=== DOCUMENT ===

Mothers of the Church Fathers,
Part 3

When discussing the great Church Fathers, names like the three Cappadocian Fathers (Basil the Great, Gregory of Nyssa, and Gregory of Nazianzus) come to mind, as do John Chrysostom, and Augustine. However, in most cases, we truly have forgotten their mothers: Emmelia, who we just considered; Nonna, the mother of Gregory of Nazianzus; Anthusa, the mother of John Chrysostom; and Monica, the mother of Augustine. It is to this lost tradition that we now turn our attention.

Monica: Spiritual Friend and Spiritual Director

The name of Monica, mother of Augustine, is perhaps the best known of the Church Mothers whose voices we have heard thus far. What we know about Monica we learn almost entirely from her son’s autobiography Confessions.

Monica was born in North Africa near Carthage in what is now Tunisia, perhaps around 331 AD, of Christian parents, and was a committed believer her entire life. She married an unbelieving husband, Patricius, a man of a hot temper who was often unfaithful to her. It was her greatest joy to see both him and his mother ultimately receive the Gospel. Monica also spent years suffering over her son’s pagan lifestyle until his conversion and commitment to Christian ministry.

=== DATA SUPPLIED ===

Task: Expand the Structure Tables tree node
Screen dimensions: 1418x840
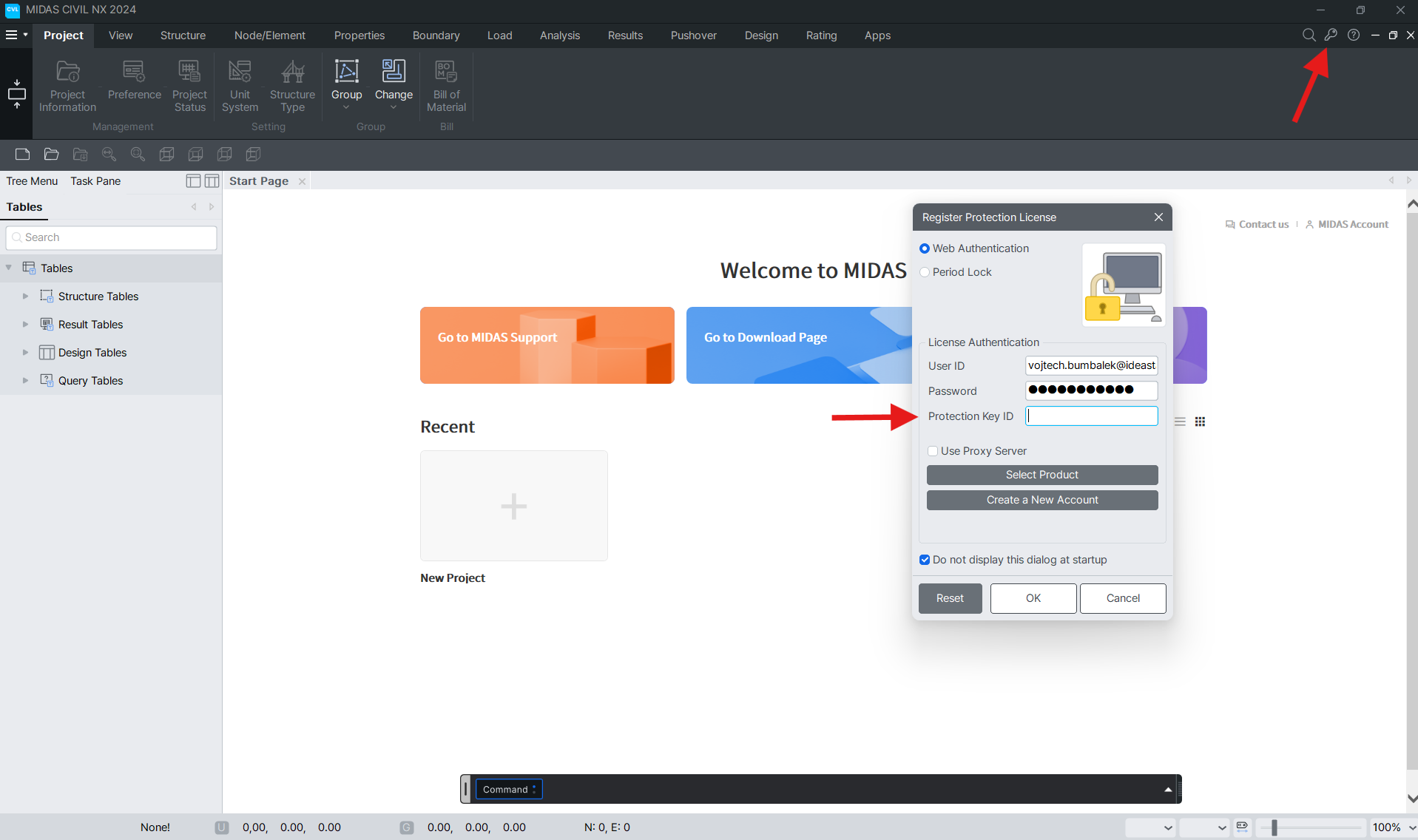Action: 25,297
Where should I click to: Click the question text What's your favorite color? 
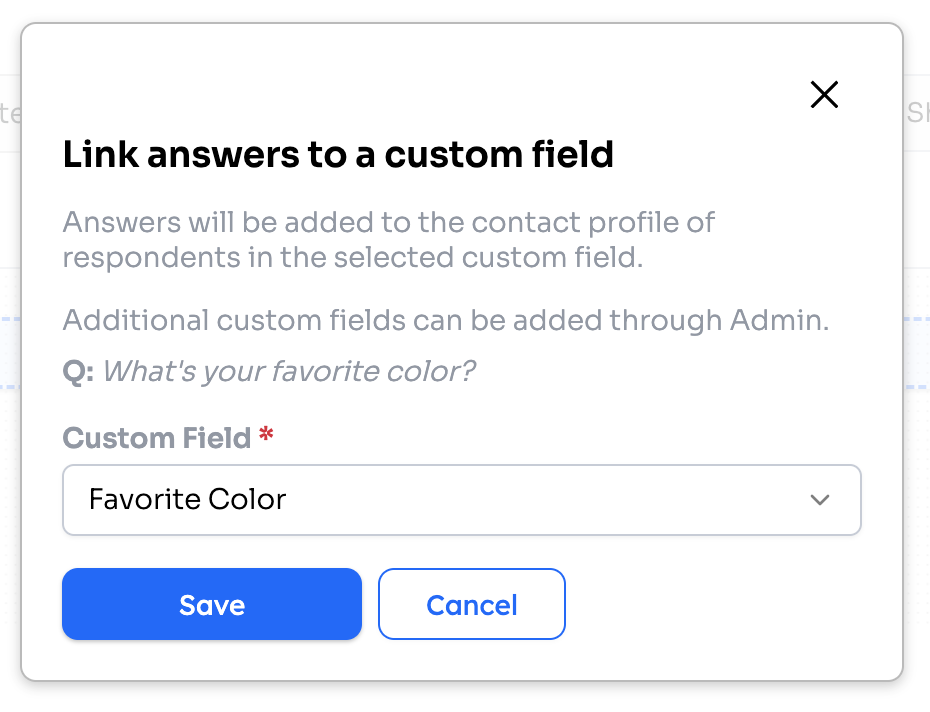tap(289, 371)
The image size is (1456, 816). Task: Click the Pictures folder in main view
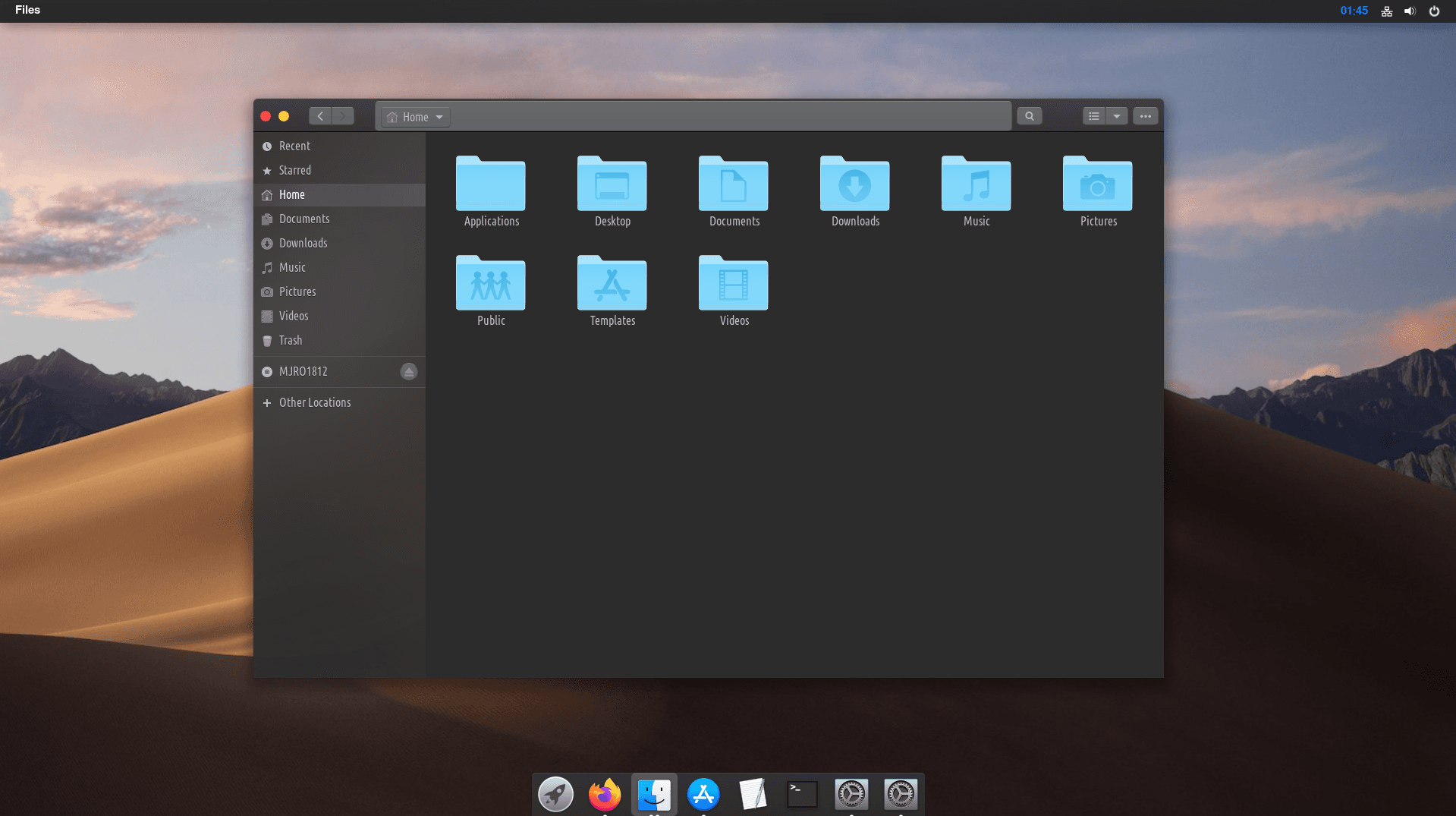click(1097, 184)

===

[EXERCISE BRIEF] Carry on the text on the mothers of the Church Fathers, starting right after its last sentence. The records have no connection to the text on the mothers of the Church Fathers.

[IN RESPONSE]
Reconciling Her Family

In the Confessions, which Augustine addressed to God, we hear of her reconciling witness to her wayward son. “In fact, as a boy I had heard about the eternal life that had been promised to us through the humility of the Lord our God’s lowering himself to our pride, and already I was stamped with the sign of the his cross, already seasoned with his salt from the womb of my mother, who put great hope in You. . . . My fleshly mother was disturbed, because she more lovingly brooded over my eternal salvation, with a pure heart in Your faith.”[i]

Coming to faith, Augustine described a scenario to which every believing mother with an unbelieving husband can relate. “Thus already I believed, as did my mother and all the household, my father alone excepted, who nonetheless did not drive out the authority of my mother’s piety so that I did not believe in Christ, inasmuch as he did not yet believe. For my mother busied herself in order that You might be my Father, my God, rather than he, and in this matter You helped her so that she might overcome her husband, to whom she was subject . . .”[ii]

Christian mothers need to hear Monica’s voice. She confidently spoke and personified the reality that a mother’s piety can drown out a father’s irreverence. She also reminds mothers that they do not have to be both mother and father. In the absence of a believing father, Monica pointed her son to his ultimate Father, rather than trying to be a surrogate father.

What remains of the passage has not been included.